Hero of the Soviet Union

Andrey Mitrofanovich Kizhevatov (Андрей Митрофанович Кижеватов; 1907–1941) was a Soviet border guard commander, one of the leaders of the Defense of Brest Fortress during Operation Barbarossa, head of the 9th frontier post of the 17th Brest border detachment of the People's Commissariat of Internal Affairs (NKVD).

== Biography ==
Andrej Kizhevatov was born on 31 August 1907 in the village of Seliksa, Penza Governorate. He had served in the Red Army since 1929. After graduating from the school of junior commanders of the 7th separate artillery battalion, in 1930 he became the commander of a gun detachment in a separate equestrian division of the Belarusian border district. From November 1932, he was on long service, served at the Kulikovskaya outpost of the Timkovich frontier detachment, rising to the post of assistant chief of the border post by May 1938.
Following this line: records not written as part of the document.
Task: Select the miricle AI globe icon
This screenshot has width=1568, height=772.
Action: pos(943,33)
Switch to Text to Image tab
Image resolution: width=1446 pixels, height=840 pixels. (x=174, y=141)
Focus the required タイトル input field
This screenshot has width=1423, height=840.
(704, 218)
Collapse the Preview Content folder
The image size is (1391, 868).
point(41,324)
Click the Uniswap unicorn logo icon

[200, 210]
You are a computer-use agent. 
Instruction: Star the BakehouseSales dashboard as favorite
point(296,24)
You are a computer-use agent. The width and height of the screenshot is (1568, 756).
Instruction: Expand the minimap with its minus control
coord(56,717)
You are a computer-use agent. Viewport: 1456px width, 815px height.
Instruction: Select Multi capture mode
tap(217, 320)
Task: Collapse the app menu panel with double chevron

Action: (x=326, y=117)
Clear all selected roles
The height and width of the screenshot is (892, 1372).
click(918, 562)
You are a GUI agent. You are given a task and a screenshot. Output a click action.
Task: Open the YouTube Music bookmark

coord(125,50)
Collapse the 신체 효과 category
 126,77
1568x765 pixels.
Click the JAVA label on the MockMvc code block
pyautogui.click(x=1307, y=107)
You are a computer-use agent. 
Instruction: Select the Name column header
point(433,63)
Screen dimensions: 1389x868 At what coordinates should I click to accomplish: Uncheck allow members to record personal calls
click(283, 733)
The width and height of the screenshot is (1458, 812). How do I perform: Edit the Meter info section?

In 1939, Kizhevatov was promoted to junior lieutenant, and in September that same year he was appointed acting chief of the frontier post at Brest. On 17 July 1940 he was appointed head of the 9th frontier post of the 17th Brest frontier detachment located in the Brest Fortress. On 25 February 1941 he was promoted to the rank of lieutenant.

On June 22, 1941, Lieutenant Kizhevatov led the defense of the outpost and was wounded for the first time. On June 23, when only ruins remained from the outpost building, he and his fighters moved to the basements of the 333rd Infantry Regiment, located near the barracks, where a group of fighters under the command of Senior Lieutenant Potapov fought. In the following days, he continued, along with Potapov, to lead the defense of the barracks of the 333rd Regiment and the Terespol Gate. On June 29, when the ammunition was almost spent, it was decided to make the last desperate attempt to break through. Potapov led the breakthrough group, while 17 wounded soldiers led by the already seriously wounded Kizhevatov remained to be covered in the fortress. Lieutenant Kizhevatov perished in the ensuing battle. The breakthrough also ended in failure - most of its participants died or were captured.

In the autumn of 1942, the whole Kizhevatov family was shot by the Nazis in the village of Velikorit of Malorita District: his mother, wife and children — 15-year-old Nyura, 11-year-old Vanya, and two-year-old Galya.(source?)